[tex-live] Re: UTF-8 support

Petr Olsak olsak@math.feld.cvut.cz
Wed, 22 Jan 2003 15:51:10 +0100 (CET)

On Wed, 22 Jan 2003, Vladimir Volovich wrote:

>  >> with encTeX, expansion of a multibyte UTF-8 character can also be
>  >> not a single letter, but a sequence of several tokens (e.g. a call
>  >> to macro), - so encTeX suffers from exactly the same "problem":
>  >> you can't be sure that one UTF-8 character in the input file will
>  >> be one token,
>
>
> OK, sorry, - i didn't read it carefully enough...
> nevertheless, i still see a problem:
>
>   encTeX cannot define all possible UTF-8 characters (due to very big
>   number of characters), so some valid UTF-8 character in input file
>   will not be translated in any way, thus \macro ä MAY still be
>   processed incorrectly by encTeX if a multibyte UTF-8 sequence for ä
>   was not defined in encTeX, and a bad behavior of \macro will occur.
>   i.e. \macro ä will get the first byte of UTF-8 representation of ä
>   instead of the whole character (just the same effect as mentioned in
>   the ucs package).

Yes, but all characters _supported_ in encTeX table behaves in macro level
as a single token. On the other hand, all characters (supported or no) in
ucs.sty behaves as multi token.

>   while with UCS package (purely TeX solution) you can at least
>   generate sensible warnings for undefined UTF-8 characters which may
>   occur in imput files without defining all 2^31 characters, it is not
>   achievable with encTeX - characters which were left undefined and
>   which will appear in input files will horribly fail in encTeX
>   without any warning.

Warnings are possible, see the section 3.5 in encTeX documentation, the
\warntwobytes example. You can define the \warnthreebytes similar and you
can declare all unsupported UTF-8 codes by inserting these control
sequences in encTeX conversion table by simple \loop in \loop.

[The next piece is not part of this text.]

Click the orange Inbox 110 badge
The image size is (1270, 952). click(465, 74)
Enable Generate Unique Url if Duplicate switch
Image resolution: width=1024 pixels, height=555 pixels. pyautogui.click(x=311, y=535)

> also, as far as i understand, encTeX is a very limited solution: it
> mostly assumes that one uses a single text font encoding (e.g. T1)
> throughout the document (just like TCX), and thus it does not provide
> solution for really multilingual UTF-8 documents.
>
> if i'm wrong, please correct me - give an example of how one can use
> encTeX to support e.g. T1 and T2A font encodings (for e.g. french and
> cyrillic) in the same document. i think that there will be problems
> because the same slot numbers in T1 and T2A encodings contain
> completely different glyphs, and reverse mappings will not work
> correctly.

Yes, this is limitation of 8bit TeX itself. You cannot switch to the more
font encodings in one paragraph because of \lccodes are used in hyphen
algorithm only at the end of the paragraph. This is a reason why I did not
implement the multi-tables in encTeX.

You can declare unilimited UTF-8 codes as a control-sequences in encTeX.
The russians can declare UTF-8 code of Ya as a \ruYa (for example) and
they can define \chardef\ruYa="code (or as a macro). You can switch the
font and do russian typpesetting from UTF-8 ecoding. The reverse mapping
to \write files are kept for all characters and control sequences
stored in encTeX.

> sorry, i don't understand your reasoning... are you saying that it is
> impossible to achieve some effect with writing to files and verbatim
> reading of files from TeX, using purely TeX machinery?

It is possible but you cannot \write the \'A sequences into such files.
If you are working with more than 256 codes, then it is not possible in
purely 8bit TeX but it is possible in encTeX.

> if so, could you describe what is it? you are not forced to redefine
> the backslash's catcode to 12 when reading or writing files, - nothing
> prevents you to preserve the original catcode when reading.

I am forced to redefine the backslash's catcode when (for example) I am
writting a TeX manual and some examples are shown in two versions:
typeset version and the input file version. This examples are written only
once in the source of this manual. I need to all Czech characters are
shown in this manual in the native form.